▶ [DOCUMENT PASSAGE]

Since we want to show the variance as a percentage, we also multiply the extracted number by 100 s$importance[2]*100.

sep = "" tells paste() to use whatever is enclosed within the quotation marks as the separator. Since, we do not want to add anything, we leave no space between the quotation marks. For example, if you instead used sep = "_", you would get the following output: "PCA 1 (_22.8_%)".

pch=pch.group tells R to use the symbols (pch) from the "pch.group" object we created earlier when creating the plot. The symbols used in this example are different to other symbols, in that they contain a "filled background". Therefore, the col="black" argument only applies the colour to the border of the plotted symbol. The background colours are changed by using bg=col.group.

cex controls the size of the symbols, and las controls the orientation of the axis labels.

asp=1 ensures that both axes are the same scale.

The resulting plot will look like this:

Next, we'll add gridlines and labels to our plot:

# Add grid lines
abline(v=0, lty=2, col="grey50")
abline(h=0, lty=2, col="grey50")

(Word and element location data)

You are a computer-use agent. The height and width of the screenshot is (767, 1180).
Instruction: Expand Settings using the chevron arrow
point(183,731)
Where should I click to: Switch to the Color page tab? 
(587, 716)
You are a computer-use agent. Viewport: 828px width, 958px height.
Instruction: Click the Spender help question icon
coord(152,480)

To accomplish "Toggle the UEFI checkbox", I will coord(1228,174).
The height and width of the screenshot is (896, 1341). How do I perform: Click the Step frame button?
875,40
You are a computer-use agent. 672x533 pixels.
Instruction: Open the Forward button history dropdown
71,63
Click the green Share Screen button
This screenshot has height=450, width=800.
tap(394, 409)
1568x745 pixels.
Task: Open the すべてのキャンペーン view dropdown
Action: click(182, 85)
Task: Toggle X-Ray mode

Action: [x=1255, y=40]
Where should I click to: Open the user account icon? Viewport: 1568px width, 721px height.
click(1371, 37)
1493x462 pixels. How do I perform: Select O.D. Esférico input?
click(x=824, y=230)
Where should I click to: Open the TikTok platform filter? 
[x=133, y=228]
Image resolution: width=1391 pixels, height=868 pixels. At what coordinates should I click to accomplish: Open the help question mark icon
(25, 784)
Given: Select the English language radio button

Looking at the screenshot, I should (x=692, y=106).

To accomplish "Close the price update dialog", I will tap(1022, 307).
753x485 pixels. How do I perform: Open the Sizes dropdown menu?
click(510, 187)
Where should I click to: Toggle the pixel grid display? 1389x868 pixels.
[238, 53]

▶ [SET TASK] Can you write out, word for word, the part of the PCA plot tutorial between "pch=pch.group tells R" and "the same scale.", inclusive? These records were taken from a separate source.

▶ [RESPONSE FOR THIS EXERCISE]
pch=pch.group tells R to use the symbols (pch) from the "pch.group" object we created earlier when creating the plot. The symbols used in this example are different to other symbols, in that they contain a "filled background". Therefore, the col="black" argument only applies the colour to the border of the plotted symbol. The background colours are changed by using bg=col.group.

cex controls the size of the symbols, and las controls the orientation of the axis labels.

asp=1 ensures that both axes are the same scale.